Let $A,B$ sets and $\text{~}, \text{^}$ equivalence relations in $A$ and $B$ respectively.
Let $f:A\rightarrow B$ a function. Find a condition that must be met for the function $$g:(A/_\text{~})\rightarrow (B/_\text{^})$$ defined by $g([x]_{\text{~}})=[f(x)]_{_\text{^}}$ to exist.
Find a condition for $g$ to be inyective.
My attempt: I think we need $f(x)$ to exist for every $x\in A$, so that $g([x]_{\text{~}})=[f(x)]_{\text{^}}$ could actually exist. If this does not happen, $f(x)$ could not exist for some $x\in A$ and that implies $[f(x)]_{_\text{^}}=\emptyset$. Is this good?
For the second part, I have to prove that $g$ is injective, which means that $g([a]_{\text{~}})=g([b]_{\text{~}})$ implies $[a]_{\text{~}}=[b]_{\text{~}}$. In this case, I think $f$ must be injective since $f(a)=f(b) \implies a=b$. Then $a\text{~}b$, which means that $[a]_\text{~}=[b]_\text{~}$. In consequence, $g$ is injective.

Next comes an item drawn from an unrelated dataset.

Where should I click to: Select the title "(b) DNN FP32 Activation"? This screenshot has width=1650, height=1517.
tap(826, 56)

Can someone help me? Thanks
(Throughout this answer, I'll use "$\cong$" in place of your "$\text{^}$".) The definition of $g$ depends on the arbitrary choice of the representative $x$ in the class' representation $[x]_\sim$. So, in order to have a good definition, we need that $[y]_\sim = [x]_\sim\Longrightarrow g([y]_\sim)=g([x]_\sim)\stackrel{(g's\space def.)}{\iff}[f(y)]_\cong =[f(x)]_\cong$, namely: $$y\sim x\Longrightarrow f(y)\cong f(x) \tag 1$$ The condition for $g$ to be injective is precisely the other way around. In fact, $g([y]_\sim)=g([x]_\sim)\stackrel{(g's\space def.)}{\iff}$ $[f(y)]_\cong =[f(x)]_\cong\Longrightarrow [y]_\sim=[x]_\sim$, namely: $$f(y)\cong f(x) \Longrightarrow y\sim x \tag 2$$ Therefore, the existence of such a $g$, and its possible injectivity, depend on $f$.